There are a lot of things that are different about the way children are treated in Kenya. Almost every day Jeremy and I go “Oh, my god, I can’t look at that” as we watch three-year-olds clamber up a pile of precariously balanced building materials, or two-year-olds in soiled miniature prom dresses holding hands while walking unattended down the road as a truck comes careening over potholes and speed bumps directly at them. I do a double take when I see the children in first grade grasping at their neighbor’s hand which clutches the double-sided razor blade they use to sharpen their snacked-on pencil stubs.
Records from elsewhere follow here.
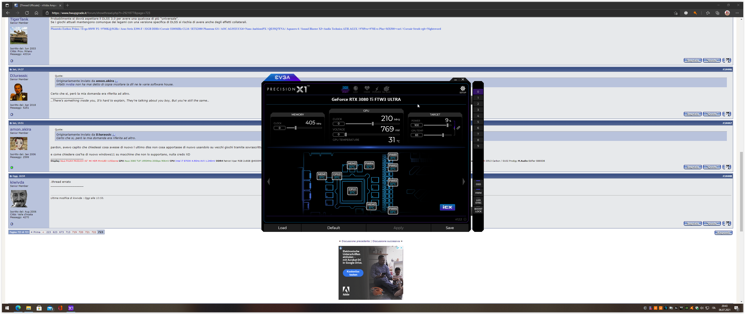Select profile slot 7

tap(478, 134)
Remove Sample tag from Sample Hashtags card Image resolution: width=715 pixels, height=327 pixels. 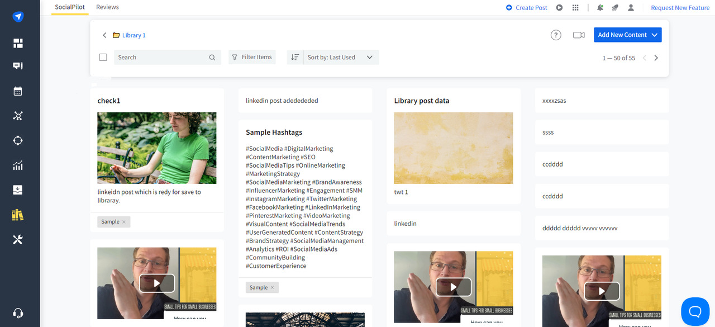[x=273, y=288]
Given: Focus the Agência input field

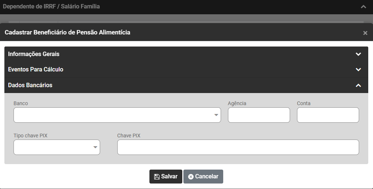Looking at the screenshot, I should pyautogui.click(x=259, y=115).
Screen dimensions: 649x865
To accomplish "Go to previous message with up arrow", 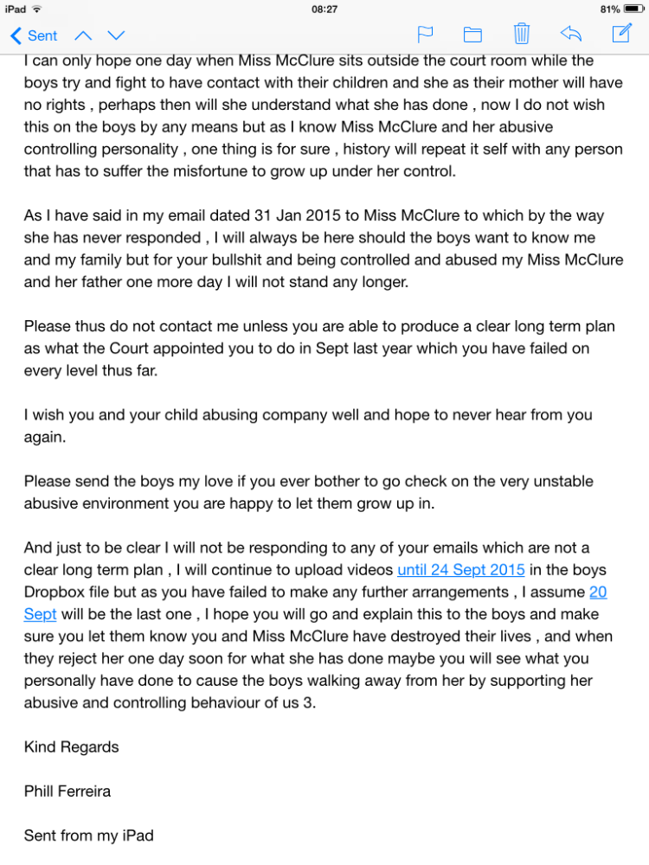I will 83,35.
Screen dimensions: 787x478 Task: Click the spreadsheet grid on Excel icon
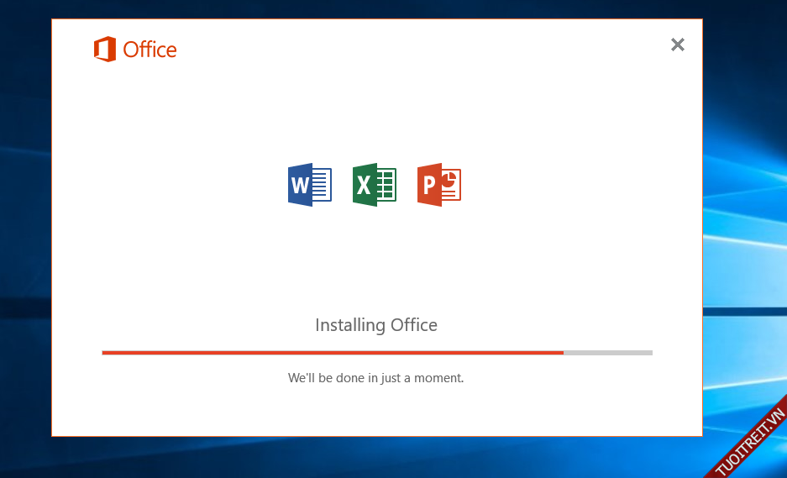(385, 185)
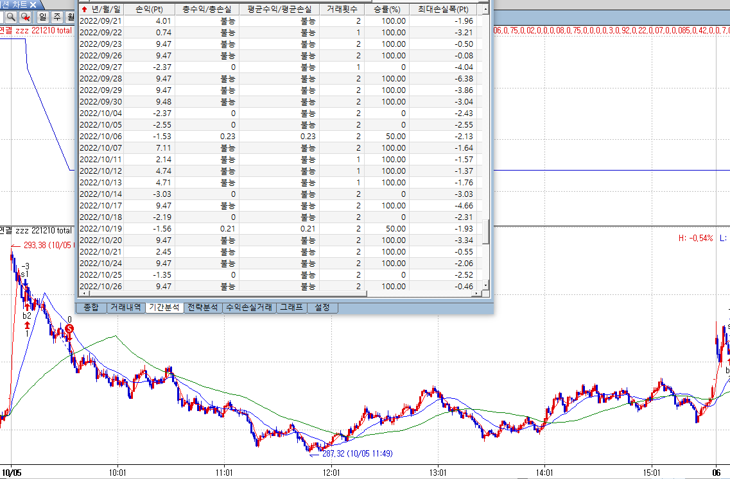Image resolution: width=730 pixels, height=479 pixels.
Task: Select the weekly (주) period button
Action: [x=56, y=17]
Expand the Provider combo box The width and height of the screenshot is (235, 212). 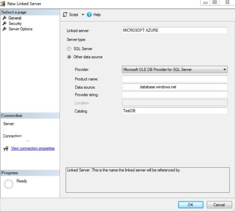[x=175, y=69]
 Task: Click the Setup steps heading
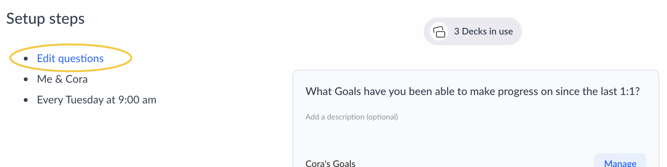coord(45,19)
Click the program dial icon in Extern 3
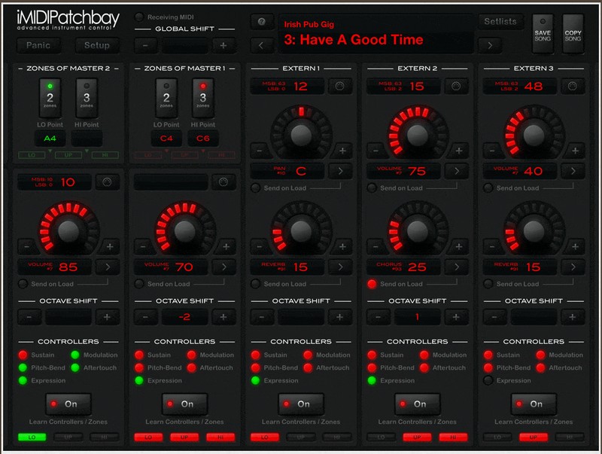 (x=574, y=87)
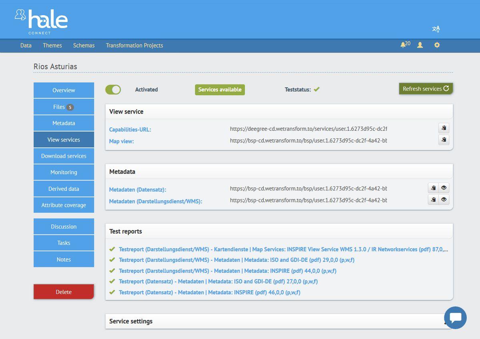Open the language translation icon
Viewport: 480px width, 339px height.
tap(436, 29)
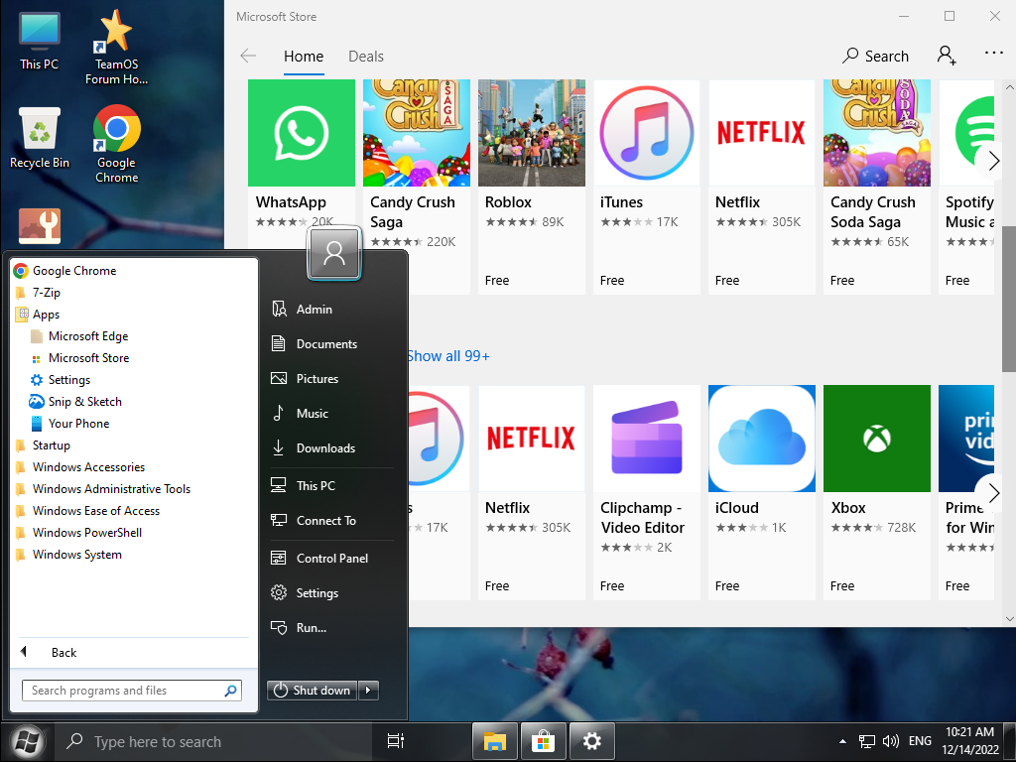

I ran into a friend yesterday who said she was checking on her daughter, just 'cause she recently got Typhoid. When I expressed condolences she seemed aware but unfazed. She assured me it was just because the small ones put so much dirt in their mouths, and they play around the latrines and whatnot, and she assured me her daughter was better already -- as if I needed to be reassured rather than her. I sometimes conjure up the ghost figure of a Manhattanite Jewish mother and imagine what she would say/do if she could get a load of her child doing any one of these things -- or even what I would do if I felt their well-being were actually within the sphere of my responsibility. I think I would never cease saying “no” and/or “stop.” And yet, the children seem to generally be just fine. On a campus of 401 kids, many of whom are under 10, or on the streets of Isinya, or around the rubbish-pile playgrounds, you almost never hear a child crying. They smile up at you from their dirt-castles, run after you calling “wazungu!” like you are a circus train pulling into the station. They seem so… happy. Strange, isn’t it?
When I was teaching sewing at the orphanage in Kampala I can't tell you how many times I grabed really sharp sizzors from todlers or pulled pins out of the mouth of babies. I was constantly pointing this out to the older kids and adults and even made a speach about not letting the babies play with the sizzors when we gave them to the class at the end of the week. The only explanation I got was that kids are expected to be responsible for themselves and I also thought about all the mothers in the US that go through great lengths to baby proof their houses. Keep it up guys!